Pakistan has proposed a new plan to the International Monetary Fund (IMF) aimed at reducing electricity prices by Rs6 per unit. The plan involves injecting Rs2.8 trillion into the energy sector, but faces challenges due to its reliance on risky funding sources and lack of immediate IMF approval.
Under the plan, Rs1.4 trillion would come from the four provincial governments, including Khyber-Pakhtunkhwa (K-P). However, the K-P government has refused to contribute. Discussions between the federal government and the IMF over the weekend did not yield results, and the IMF has requested further details.

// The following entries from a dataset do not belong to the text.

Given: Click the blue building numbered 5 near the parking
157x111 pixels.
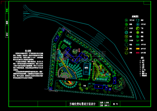Looking at the screenshot, I should click(99, 87).
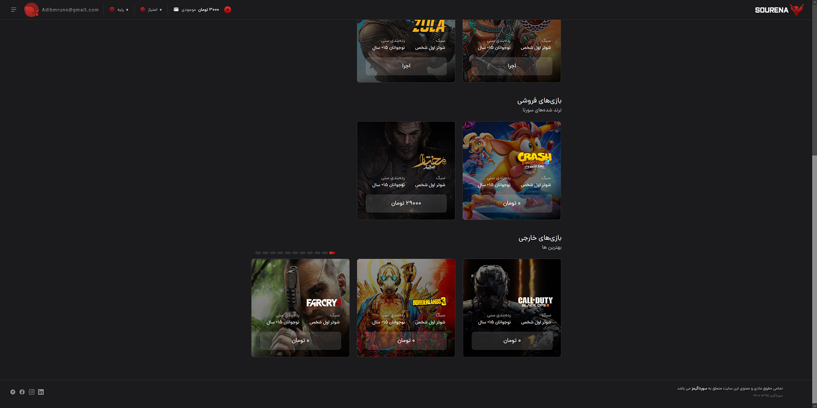Click the Sourena logo in the header
This screenshot has width=817, height=408.
[779, 9]
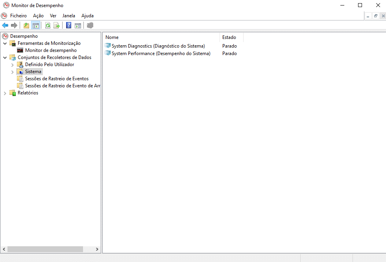386x262 pixels.
Task: Collapse Ferramentas de Monitorização node
Action: (5, 43)
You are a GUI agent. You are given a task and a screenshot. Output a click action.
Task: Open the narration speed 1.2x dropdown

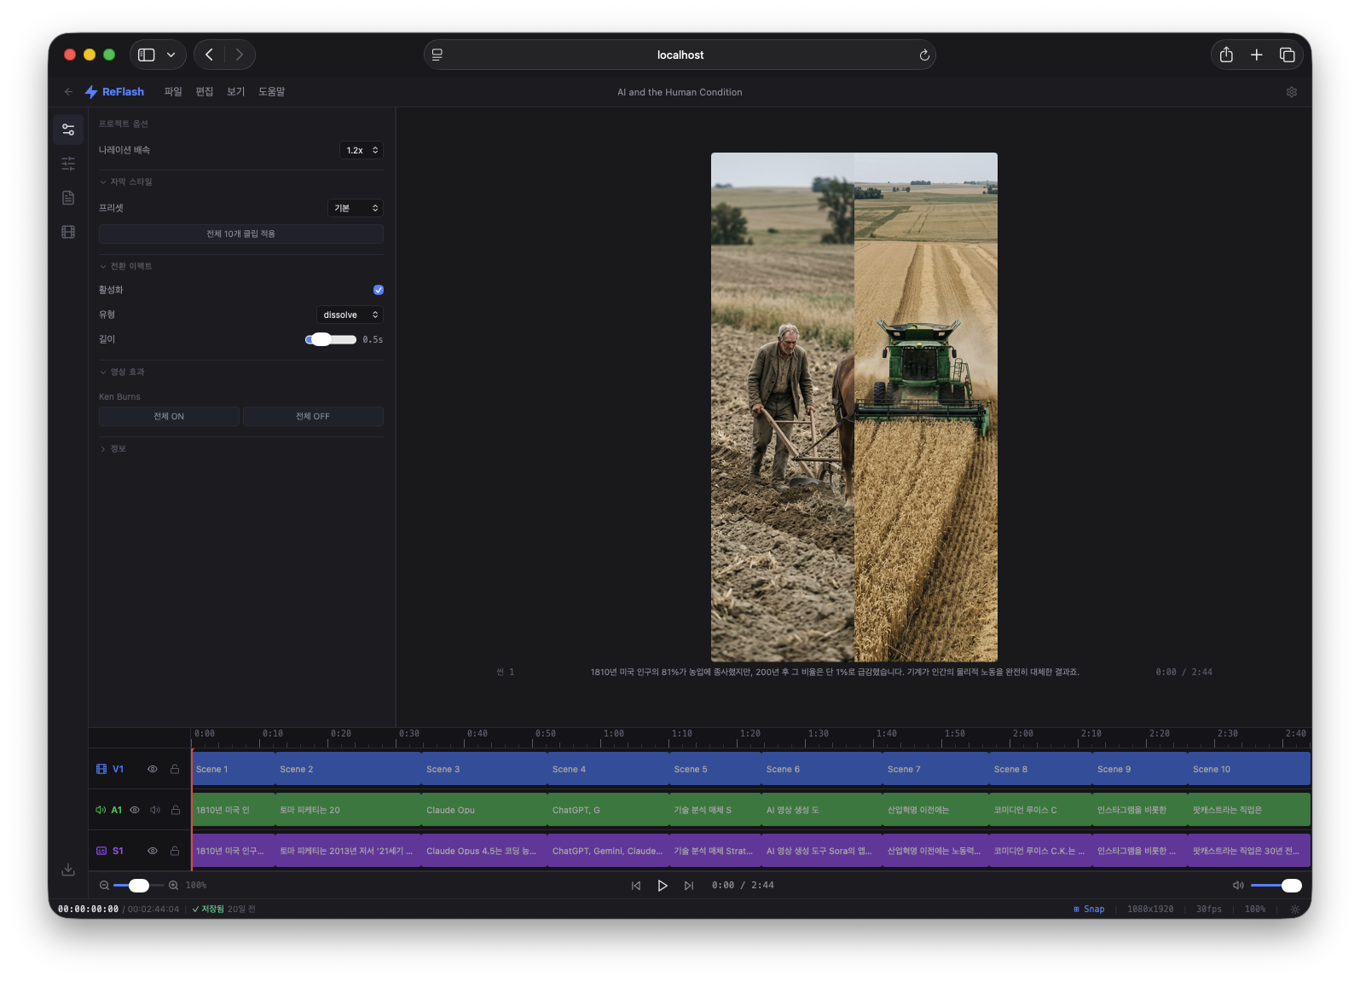click(362, 150)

The plan includes reducing electricity prices by Rs5.80 per unit through various measures, such as altering terms with local and government-owned power producers, shutting down inefficient plants, and addressing Rs2.7 trillion in debt. Despite these efforts, there is no consensus among the provinces and the federal government.
To finance the plan, the government aims to secure Rs1.4 trillion from provincial shares and the rest from cuts to the Public Sector Development Programme (PSDP), commercial loans, budgeted subsidies, and dividends from state-owned entities.
The K-P government is working on its own energy projects and has expressed dissatisfaction with the central government’s handling of the power sector. The plan also includes measures to reduce the return on equity for public power plants, alter contracts with independent power producers, and settle circular debt.
The IMF has raised concerns about the poorly drafted plan and its reliance on negotiations with local power producers and provincial governments. Discussions with the IMF are ongoing, but immediate approval of the plan seems unlikely. Pakistan is also seeking a $7 billion bailout package, but board approval has been delayed due to unresolved financing issues.